START Given text
As craving and grasping lead to becoming, formation and existence
occur amidst decay and disappearance.
The causes and conditions of our collective retribution are coming to an end.
We must contemplate the body as impure,
for it is constantly producing impurities.
We must contemplate all feelings as suffering,
for the pursuit of desire brings endless suffering."

We must mindfully seek to realize and understand how life's many sufferings first [arise] from "karmic causes and conditions." Each of us comes to the world due to our karma. The karma that drags us along to this world is the karma that we created in our past lives. So, karma is the cause that [has led to our current] conditions. "We are born from karmic causes and conditions."

What is karma? Karma is that which results from "ignorance. An ignorant thought creates the Three Subtleties. External conditions lead to the Six Coarse Marks." These are things that we have often spoken of. When a thought of ignorance arises, greed, anger and delusion are sure to follow.

So, in the beginning, there is "ignorance," which gives rise to "volitional formation." Then, "volitional formation" gives rise to "consciousness, consciousness" gives rise to "name and form, name and form" give rise to "the Six Entrances, the Six Entrances" give rise to "contact, contact" gives rise to "feeling, feeling" gives rise to "craving, craving" gives rise to "grasping, grasping" gives rise to "becoming, becoming" gives rise to "birth" and then our lifetime begins. We are born, grow old, become sick and then die. [Due to our] "ignorance," in our previous lives, we acted [in ways] [which] created karmic causes, right up until the very end of our lives. Then, we did not know where to go.

Those "volitional formations" were the result of ignorance. Depending on our final "consciousness," without our realizing it, we were reborn following our karmic conditions. Depending on the parents with whom we have a karmic connection, we begin life in someone's womb. We constantly hear women say, "I have it! What is it? I'm pregnant!" When we come into existence, we begin with "name and form." When a husband and wife have relations, causes and conditions come together in such a way that the father's sperm and the mother's egg unite to form a human being. It is truly wondrous how we gradually come to have "name and form."
END Given text
START Source data
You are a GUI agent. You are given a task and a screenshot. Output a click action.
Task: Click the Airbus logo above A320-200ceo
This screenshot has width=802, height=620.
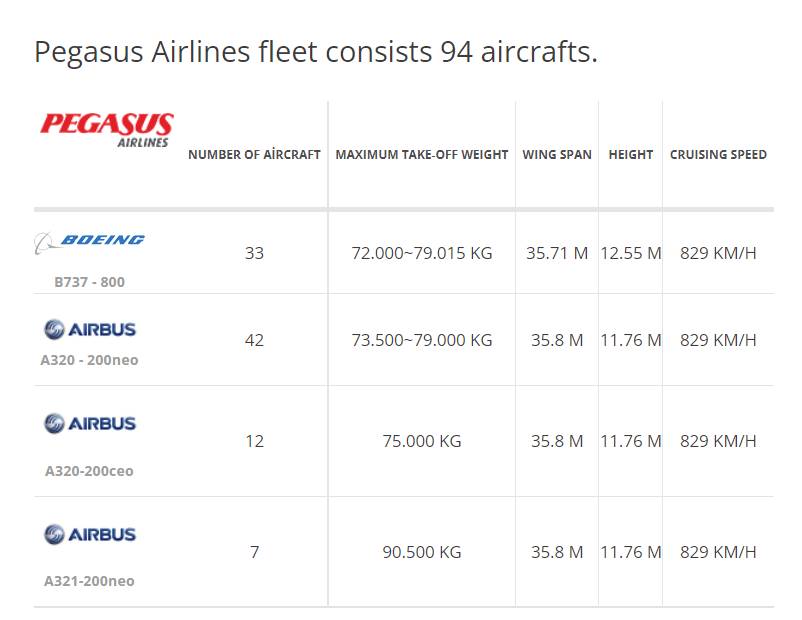coord(90,424)
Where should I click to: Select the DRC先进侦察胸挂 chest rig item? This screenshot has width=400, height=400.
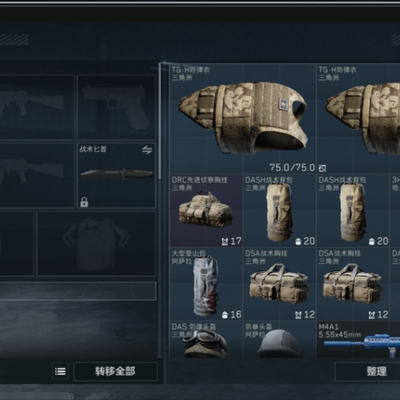click(206, 210)
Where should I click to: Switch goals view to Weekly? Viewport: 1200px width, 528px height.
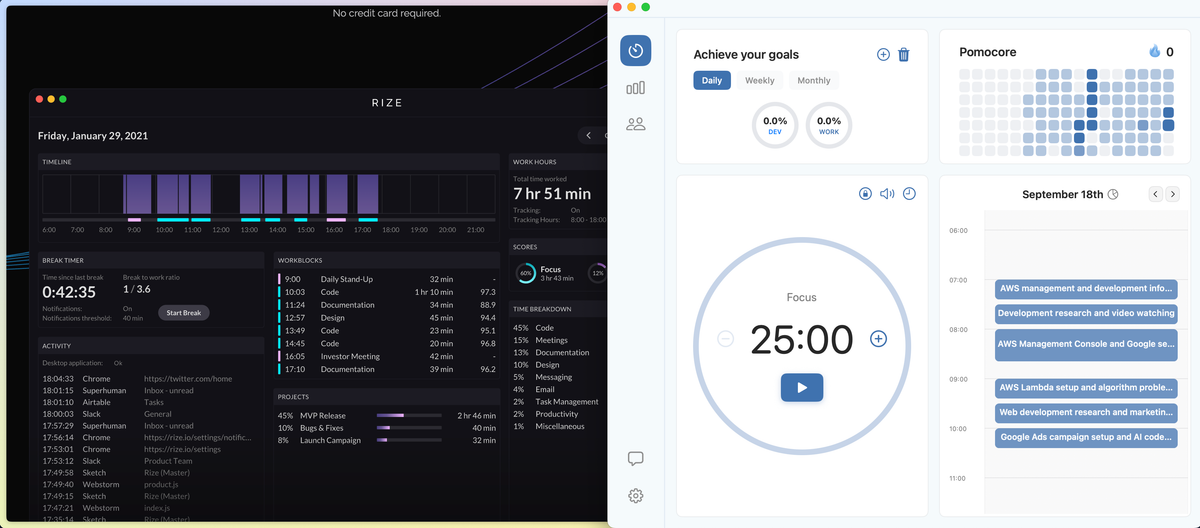pos(759,80)
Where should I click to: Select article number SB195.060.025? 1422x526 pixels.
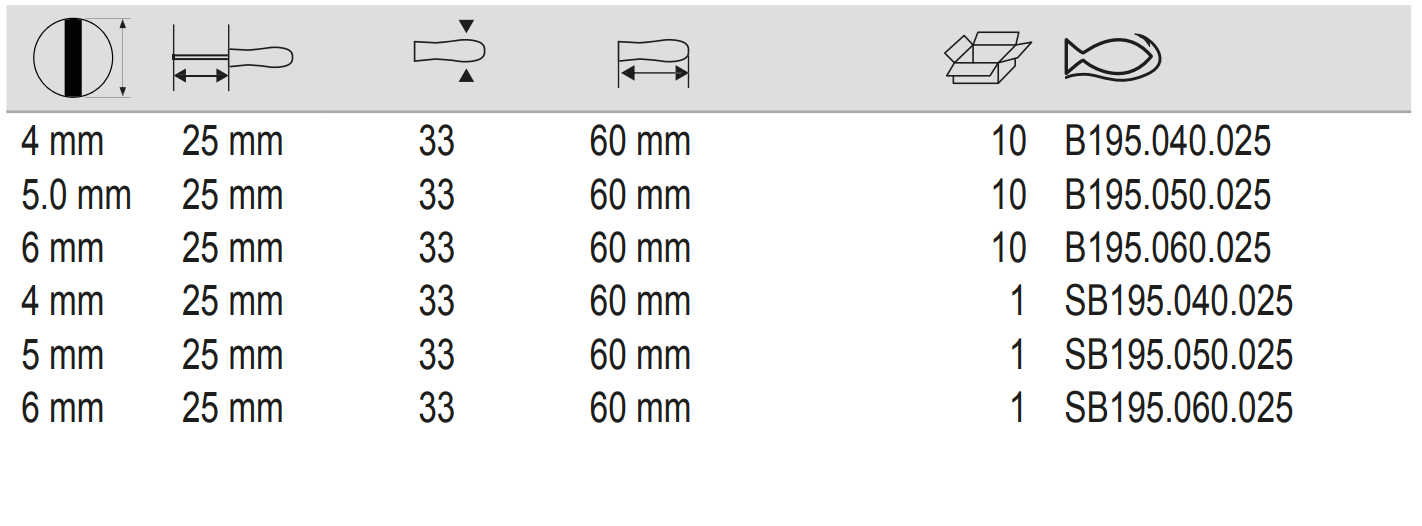point(1178,408)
END Source data
▸ **Actions to take**
**A.** Copy the passage on karma from "We must mindfully" to "sure to follow." word for word.
**B.** Continue the passage on karma and rebirth from its last sentence.
The listing was taken from a different source than the text.

▸ **List of answers**
**A.**
We must mindfully seek to realize and understand how life's many sufferings first [arise] from "karmic causes and conditions." Each of us comes to the world due to our karma. The karma that drags us along to this world is the karma that we created in our past lives. So, karma is the cause that [has led to our current] conditions. "We are born from karmic causes and conditions."

What is karma? Karma is that which results from "ignorance. An ignorant thought creates the Three Subtleties. External conditions lead to the Six Coarse Marks." These are things that we have often spoken of. When a thought of ignorance arises, greed, anger and delusion are sure to follow.

**B.**
When the genes of the parents combine, something then "comes into existence." In the mother's belly, in her womb, something continuously transforms through the aggregate of action, until it becomes a complete human being. Eyes, ears, nose, tongue, body and mind then form, and we are replete with the Six Roots. The normal human body [possesses] all of these. When karmic conditions mature, we are then born. We leave our mother's womb and come into the world. When we first come into the world, the first sensation we feel is pain, so we cry. This is "feeling." [Our contact] with the world [creates] feelings.

In this way, very gradually, we begin to know "craving." When [a baby] is small, if we always keep a pacifier in the baby's mouth, the baby will develop a craving for it, a habit that they crave. Later, we give them toys, as they are curious. To satisfy their curiosity, we give them many kinds of things to play with. This is how they keep growing up, amidst these "cravings" and "grasping." As they slowly grow up, their attachments [change]. After outgrowing their toys, as babies grow up, their desires and attachments also grow. From something they do not have, they become greedy with desirous thoughts, greed for what is not theirs. Then, they begin creating karma, which leads to "becoming" [something]. We earnestly work hard, using every means we can. The [money] we earn is "the becoming" of something. When we use various means or tricks, we may be harming others for our own benefit. This also leads to "becoming." This "becomes" our karma.

Maybe we were reasonable at a young age and know to be kind-hearted and to use our bodies to serve and love our parents. We know the importance of doing good deeds and the importance of helping others. This is also "becoming," the becoming of blessings. If we do evil, we create karma, but if we are loving and good, then we will create blessings. So, suffering and blessings depend on the karma we create in the world. Blessings, as well as evil, are both kinds of "becoming." Both depend on what we do and create.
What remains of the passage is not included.